## [Records provided]

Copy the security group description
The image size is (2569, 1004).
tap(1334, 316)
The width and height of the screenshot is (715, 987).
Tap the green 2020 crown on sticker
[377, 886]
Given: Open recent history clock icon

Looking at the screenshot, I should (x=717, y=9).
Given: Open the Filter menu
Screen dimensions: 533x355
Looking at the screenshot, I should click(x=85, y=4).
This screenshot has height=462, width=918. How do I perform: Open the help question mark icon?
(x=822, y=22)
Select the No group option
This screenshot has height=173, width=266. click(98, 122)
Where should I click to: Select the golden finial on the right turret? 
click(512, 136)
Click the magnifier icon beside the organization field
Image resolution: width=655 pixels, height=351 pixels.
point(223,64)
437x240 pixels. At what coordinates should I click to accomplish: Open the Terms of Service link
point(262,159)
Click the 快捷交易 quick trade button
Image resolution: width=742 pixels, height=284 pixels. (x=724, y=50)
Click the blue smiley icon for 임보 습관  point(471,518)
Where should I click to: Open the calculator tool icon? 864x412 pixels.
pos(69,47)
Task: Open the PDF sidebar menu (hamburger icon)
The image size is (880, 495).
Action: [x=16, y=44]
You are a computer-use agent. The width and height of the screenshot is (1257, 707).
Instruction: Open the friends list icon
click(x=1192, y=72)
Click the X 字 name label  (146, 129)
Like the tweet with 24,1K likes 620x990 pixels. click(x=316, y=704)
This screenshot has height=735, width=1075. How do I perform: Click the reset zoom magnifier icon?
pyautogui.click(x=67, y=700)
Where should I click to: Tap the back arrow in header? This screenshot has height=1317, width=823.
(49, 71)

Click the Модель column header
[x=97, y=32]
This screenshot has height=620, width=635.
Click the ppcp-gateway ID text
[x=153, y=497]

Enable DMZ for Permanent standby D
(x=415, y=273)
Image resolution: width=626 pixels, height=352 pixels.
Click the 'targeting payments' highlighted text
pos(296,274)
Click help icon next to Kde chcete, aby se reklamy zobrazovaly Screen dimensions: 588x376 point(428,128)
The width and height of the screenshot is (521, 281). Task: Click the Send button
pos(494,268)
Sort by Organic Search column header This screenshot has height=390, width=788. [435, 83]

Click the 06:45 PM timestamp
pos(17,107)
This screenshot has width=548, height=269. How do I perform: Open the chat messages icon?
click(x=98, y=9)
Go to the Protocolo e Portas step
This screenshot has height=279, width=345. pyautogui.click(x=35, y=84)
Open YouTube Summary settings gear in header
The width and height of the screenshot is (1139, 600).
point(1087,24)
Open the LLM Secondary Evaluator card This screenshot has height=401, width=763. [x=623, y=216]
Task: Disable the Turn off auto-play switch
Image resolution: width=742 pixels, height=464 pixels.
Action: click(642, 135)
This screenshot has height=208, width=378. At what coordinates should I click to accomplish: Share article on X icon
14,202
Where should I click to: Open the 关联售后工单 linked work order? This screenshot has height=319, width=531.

## [Activity]
Please restate, exactly as written, the line that holds "Image resolution: width=626" and all remaining lines of the data above, and only those.

## [Answer to the problem]
Image resolution: width=626 pixels, height=352 pixels.
Click the 'targeting payments' highlighted text
pos(296,274)
Click help icon next to Kde chcete, aby se reklamy zobrazovaly Screen dimensions: 588x376 point(428,128)
The width and height of the screenshot is (521, 281). Task: Click the Send button
pos(494,268)
Sort by Organic Search column header This screenshot has height=390, width=788. [435, 83]

Click the 06:45 PM timestamp
pos(17,107)
This screenshot has width=548, height=269. How do I perform: Open the chat messages icon?
click(x=98, y=9)
Go to the Protocolo e Portas step
This screenshot has height=279, width=345. pyautogui.click(x=35, y=84)
Open YouTube Summary settings gear in header
The width and height of the screenshot is (1139, 600).
point(1087,24)
Open the LLM Secondary Evaluator card This screenshot has height=401, width=763. [x=623, y=216]
Task: Disable the Turn off auto-play switch
Image resolution: width=742 pixels, height=464 pixels.
Action: click(642, 135)
This screenshot has height=208, width=378. At what coordinates should I click to accomplish: Share article on X icon
14,202
Where should I click to: Open the 关联售后工单 linked work order? This screenshot has height=319, width=531.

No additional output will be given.